Hadopi : des données plus lisibles pour étudier son activité

Tout le monde voulait en savoir un peu plus sur l'activité réelle de la Hadopi.

Son bilan d’activité n'est en effet souvent qu'une interprétation de la Rue du Texel.

Suite à une demande CADA, le gendarme du net à la française sera désormais obligé de publiées les données brutes de son activité.

Les informations relatives à la riposte graduée seront donc désormais publié sur son site. Cette évolution tant attendue va en effet faciliter la réutilisation de l'information.

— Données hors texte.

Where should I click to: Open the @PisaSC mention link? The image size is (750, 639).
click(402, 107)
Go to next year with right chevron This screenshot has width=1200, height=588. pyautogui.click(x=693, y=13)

Avec les données brutes entre les mains, plus facile en effet de réaliser des graphiques, des comparaisons, d'éditer de nouvelles statistiques etc. Ce qui était loin d'être le cas jusqu'à présent.

L'activité d' Hadopi particulièrement difficile à déchiffrer

Ça fait maintenant quelques années que la Hadopi diffuse de manière plus ou moins régulière le nombre d'internautes français qui ont été mis en garde par ses soins. Les pirates reçoivent ainsi des avertissements après avoir été pris en flagrant délit de piratage.
Mais le problème principal de ces publications, c'est que jusqu'à présent les données étaient en quelques sortes inexploitables.

Publiées sous la forme de tableau voire de graphique, il était quasiment impossible de pouvoir réutiliser ces informations. Il s'agissait en effet d'images. Ces dernières étant générées sans aucun doute par un tableur.

Du coup, pas moyens d'effectuer sa propre analyse des dites informations. L'unique solution consistant à reprendre et taper dans un nouveau tableur une à une toutes ces données chiffrées.

Un travail de longue haleine qui ne serait même plus forcément pertinent. En effet les derniers chiffres publiés par la Hadopi, créée il y a maintenant 7 ans, ne prennent plus en compte les résultats de ses débuts !

La loi Numérique à la rescousse

La nouvelle loi Numérique vient donc changer la donne ! La nouvelle législation mise en place par Axelle Lemaire donne en effet le droit à la société civile d'avoir accès à des données réutilisables.

>On peut ainsi lire dans la loi article L311-9 (Code des Relations entre le Public et l'Administration) que tout document administratif du genre rapport, graphique statistiques, code source, etc peut être demandé à n'importe quelle institution.

Et que d'après l'article L300-4 toujours du CRPA, les données doivent être mises à disposition du public de manière « ouverte, réutilisable et exploitable par un système automatisé ».

Conformément aux principes de l'Open Data, un fichier contenant l'ensemble des données chiffrées de la riposte graduée depuis début 2010 est donc désormais publié sur son site.

On peut ainsi y voir mois par mois combien de premier et deuxième avertissement ont été envoyés aux internautes français. On peut également y lire le nombre de dossiers transmis au Parquet.

On ignore par contre les suites judiciaires données à ces dossiers. « N'étant pas une production interne », impossible pour l'institution de présenter ces chiffres de manière mensuelle. Ces données sont finalement intégrées de manière cumulative jusqu'au 30 novembre 2017.

La Hadopi a également précisé que ces données seront bientôt publiées également sur le site data.gouv.fr. Il faut maintenant espérer que ces données seront mises à jour régulièrement.

Et bien évidemment, de telles informations ne prennent pas en compte les internautes qui prennent leur précaution pour éviter la surveillance.

Grâce à un VPN comme Hidemyass, Vyprvpn ou NordVPN rien de plus facile en effet que de passer sous les radars de la Hadopi. Plus en plus de personnes le savent et s'en servent pour gagner en tranquillité et sécurité.

Grâce à la nouvelle loi numérique, la Hadopi est désormais tenue de publier des données chiffrées vraiment réutilisable par la société civile.